# Check Balanced

4.4 Check Balanced: Implement a function to check if a binary tree is balanced. For the purposes of this question, a balanced tree is defined to be a tree such that the heights of the two subtrees of any node never differ by more than one.
• Brainstorm:
• Reminded me of a post order traversal, where we recursively access individual subtrees, starting with the left.
bool checkBalance(TreeNode *root) {
return checkBalance(Treenode *root) != INT_MIN;
}
int checkBalance(TreeNode *root) {
if (root == nullptr) return -1;
int left = checkBalance(root->left);
if (left == INT_MIN) return INT_MIN;
int right = checkBalance(root->right);
if (right == INT_MIN) return INT_MIN;
if (abs(left - right) >= 2) {
return INT_MIN;
}
else {
return max(left, right) + 1;
}
}
4.5 Validate BST: Implement a function to check if a binary tree is a binary search tree.

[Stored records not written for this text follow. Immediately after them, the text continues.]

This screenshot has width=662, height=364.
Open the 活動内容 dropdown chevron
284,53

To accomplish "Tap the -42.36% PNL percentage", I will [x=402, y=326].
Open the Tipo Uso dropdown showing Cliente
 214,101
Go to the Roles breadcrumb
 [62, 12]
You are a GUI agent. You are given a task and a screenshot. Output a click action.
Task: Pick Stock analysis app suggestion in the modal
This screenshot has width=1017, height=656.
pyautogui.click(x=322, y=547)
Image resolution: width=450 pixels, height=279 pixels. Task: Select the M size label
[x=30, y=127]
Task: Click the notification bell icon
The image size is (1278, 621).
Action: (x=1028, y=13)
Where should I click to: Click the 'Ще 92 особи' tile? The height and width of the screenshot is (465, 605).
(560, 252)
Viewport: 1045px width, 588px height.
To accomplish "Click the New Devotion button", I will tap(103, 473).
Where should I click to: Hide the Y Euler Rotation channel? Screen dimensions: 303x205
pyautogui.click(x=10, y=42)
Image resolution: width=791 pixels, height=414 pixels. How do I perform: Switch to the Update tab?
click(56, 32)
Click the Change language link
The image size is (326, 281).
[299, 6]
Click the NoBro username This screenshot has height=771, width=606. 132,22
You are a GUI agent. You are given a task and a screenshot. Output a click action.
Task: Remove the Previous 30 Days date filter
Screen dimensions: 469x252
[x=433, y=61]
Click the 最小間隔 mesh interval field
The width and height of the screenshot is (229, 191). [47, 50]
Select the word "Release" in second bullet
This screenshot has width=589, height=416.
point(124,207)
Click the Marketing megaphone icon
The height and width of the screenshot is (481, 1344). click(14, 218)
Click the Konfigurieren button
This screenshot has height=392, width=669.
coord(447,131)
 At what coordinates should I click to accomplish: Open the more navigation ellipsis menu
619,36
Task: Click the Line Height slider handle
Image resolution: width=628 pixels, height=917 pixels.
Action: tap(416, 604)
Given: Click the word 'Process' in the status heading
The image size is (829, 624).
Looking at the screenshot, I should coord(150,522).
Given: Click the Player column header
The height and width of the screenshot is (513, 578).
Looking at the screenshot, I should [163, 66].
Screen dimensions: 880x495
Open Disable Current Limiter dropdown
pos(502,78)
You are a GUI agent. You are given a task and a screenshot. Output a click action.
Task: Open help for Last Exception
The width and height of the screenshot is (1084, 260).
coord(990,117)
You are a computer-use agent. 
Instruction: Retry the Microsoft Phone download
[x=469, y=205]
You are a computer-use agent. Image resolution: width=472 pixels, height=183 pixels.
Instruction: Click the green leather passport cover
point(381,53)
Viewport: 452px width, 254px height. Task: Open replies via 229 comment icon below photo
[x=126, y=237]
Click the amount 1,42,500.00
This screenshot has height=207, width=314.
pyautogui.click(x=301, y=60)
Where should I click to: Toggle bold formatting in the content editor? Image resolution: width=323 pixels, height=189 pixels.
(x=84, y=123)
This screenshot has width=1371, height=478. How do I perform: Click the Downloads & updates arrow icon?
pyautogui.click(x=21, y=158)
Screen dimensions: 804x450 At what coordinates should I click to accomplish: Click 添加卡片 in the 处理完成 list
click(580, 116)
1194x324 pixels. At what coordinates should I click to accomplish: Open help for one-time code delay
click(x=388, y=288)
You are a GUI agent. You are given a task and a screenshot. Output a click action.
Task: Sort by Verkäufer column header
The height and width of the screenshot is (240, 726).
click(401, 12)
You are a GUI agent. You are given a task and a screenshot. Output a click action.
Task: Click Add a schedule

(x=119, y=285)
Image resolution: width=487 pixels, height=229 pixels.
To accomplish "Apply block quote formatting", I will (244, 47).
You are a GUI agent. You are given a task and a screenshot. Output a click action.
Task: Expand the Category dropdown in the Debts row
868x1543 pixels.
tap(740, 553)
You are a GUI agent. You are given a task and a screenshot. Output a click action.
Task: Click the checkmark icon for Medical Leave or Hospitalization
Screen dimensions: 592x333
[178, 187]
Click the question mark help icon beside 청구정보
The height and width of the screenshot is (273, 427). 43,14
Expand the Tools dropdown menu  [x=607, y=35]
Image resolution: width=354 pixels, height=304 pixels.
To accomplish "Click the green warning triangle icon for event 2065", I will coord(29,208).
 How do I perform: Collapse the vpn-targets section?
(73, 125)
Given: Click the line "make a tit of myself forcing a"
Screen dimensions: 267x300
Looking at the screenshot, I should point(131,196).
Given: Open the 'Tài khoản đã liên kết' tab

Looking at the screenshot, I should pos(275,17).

• We can validate it through an inorder traversal
• O(2n) time and space
bool isBST(Node *root, vector<int> &ar) {
if (root) {
isBST(root->left, ar);
ar.push_back(root->value);
isBST(root->right, ar);
}
return is_sorted(ar.begin(), ar.end());
}
• We can speed things up a little by just checking the previous element as we go along
• O(n) time and space
int prev = INT_MIN;
bool isBST2(Node *root) {
if (root) {
isBST2(root->left);
if (prev > root->value) {
return false;
}
prev = root->value;
isBST2(root->right);
}
return true;
}